● WRITTEN EXERCISE: Convert the rows below, starting at the line that has "Click the Taxpayer" and stopping after the line that has "The width and", into a two-column CSV with the headers instruction and response. Give one line per row, put each field in double quotes with any line breaks replaced by spaces, and leave out the pictures.

***** ROWS *****

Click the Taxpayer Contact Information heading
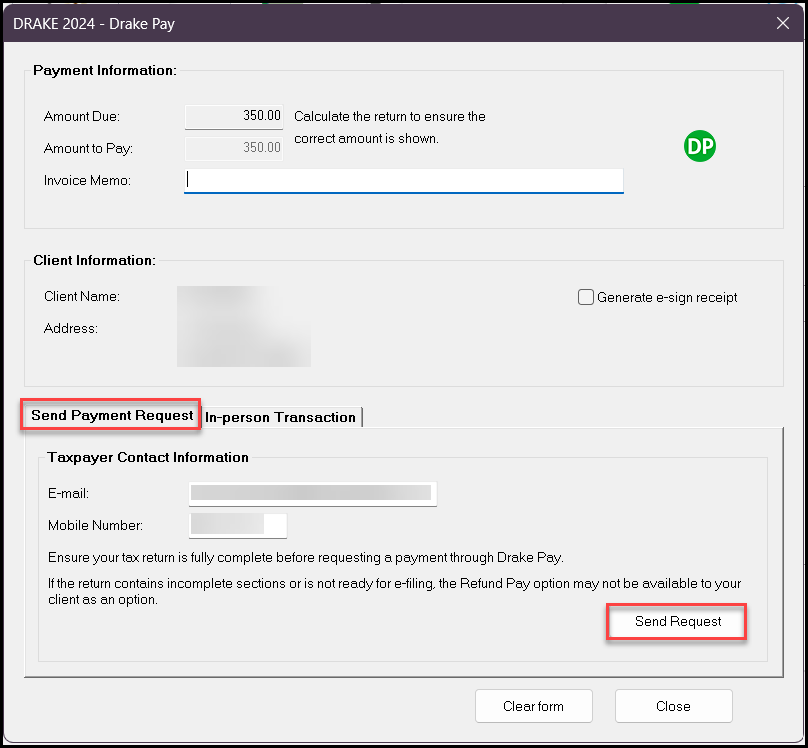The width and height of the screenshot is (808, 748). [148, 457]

*****
***** ROWS *****

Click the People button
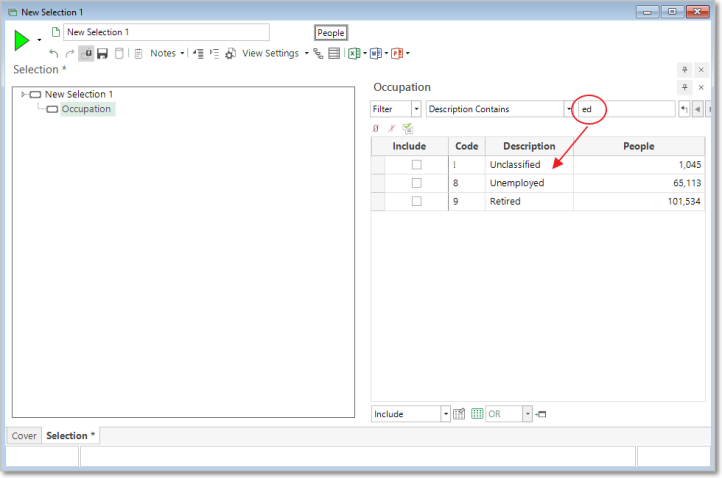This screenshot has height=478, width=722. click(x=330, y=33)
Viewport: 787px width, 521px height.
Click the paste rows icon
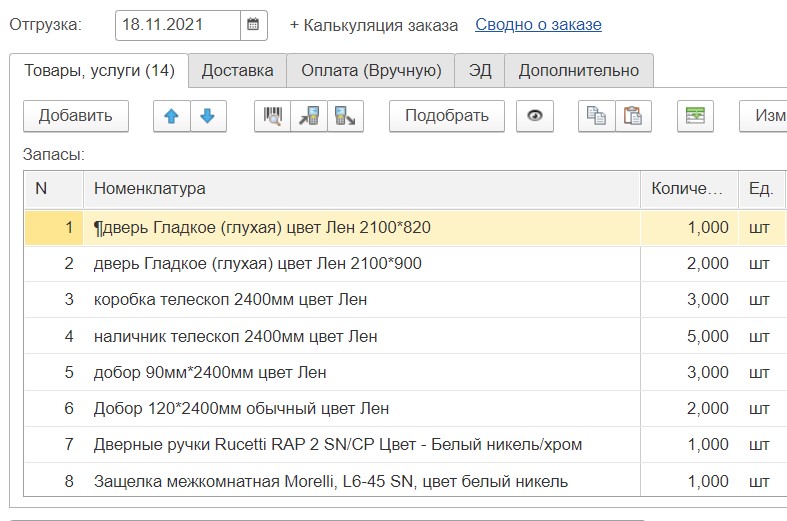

*****
***** ROWS *****

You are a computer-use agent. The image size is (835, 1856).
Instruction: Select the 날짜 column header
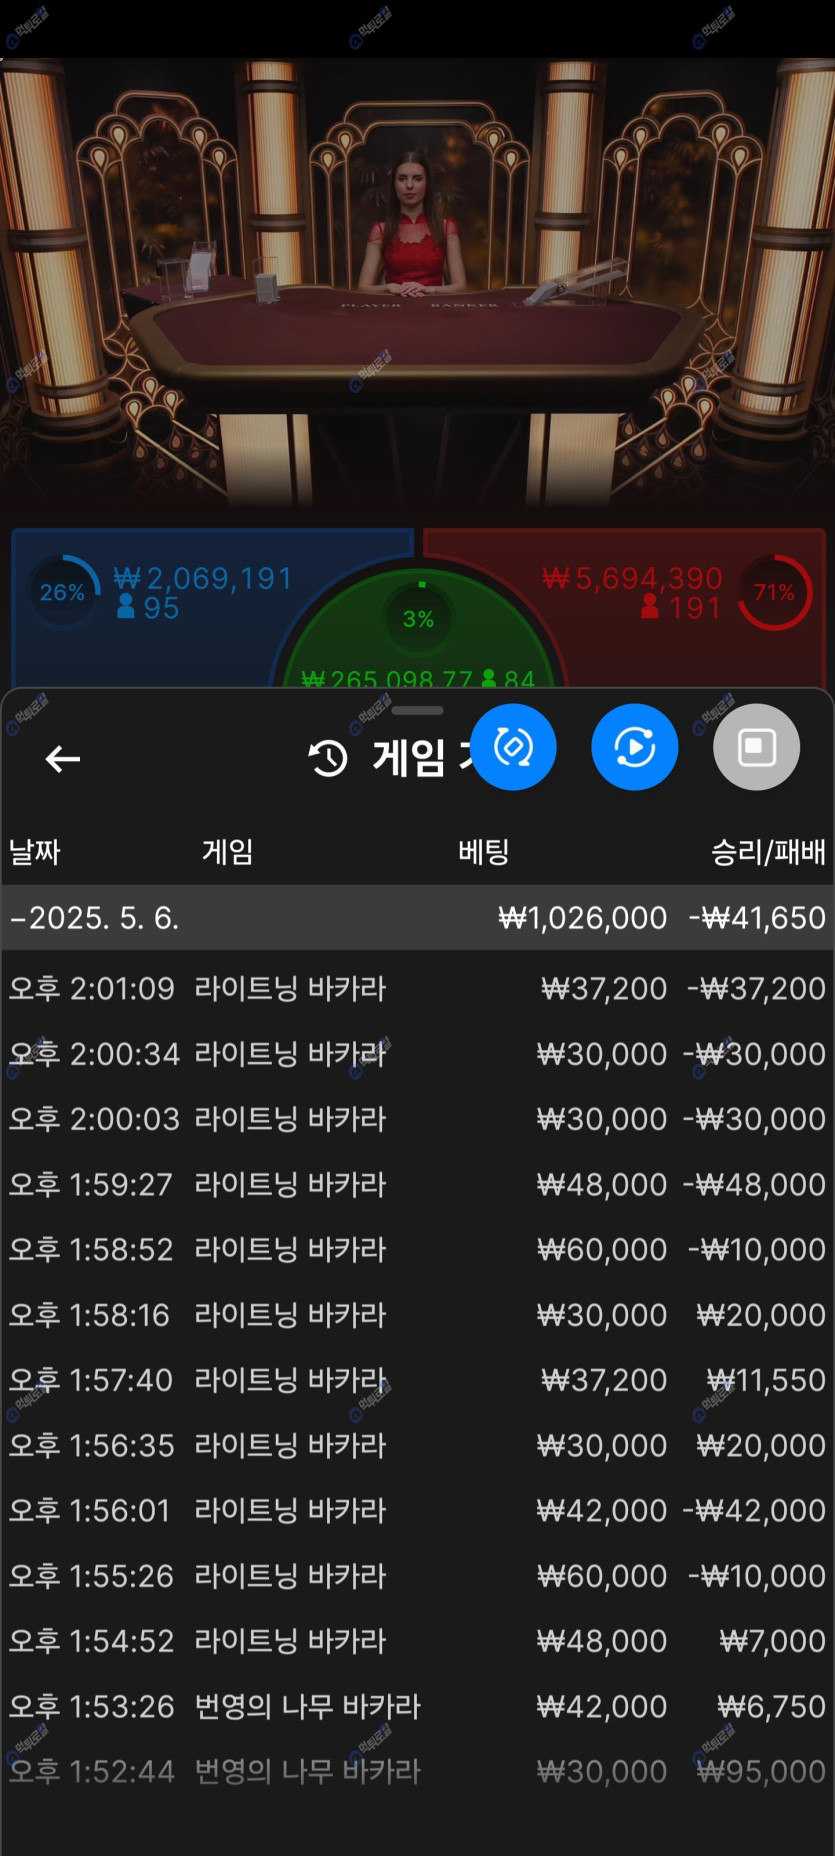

*****

● THE ANSWER:
instruction,response
"Click the Taxpayer Contact Information heading","The width and height of the screenshot is (808, 748). [148, 457]"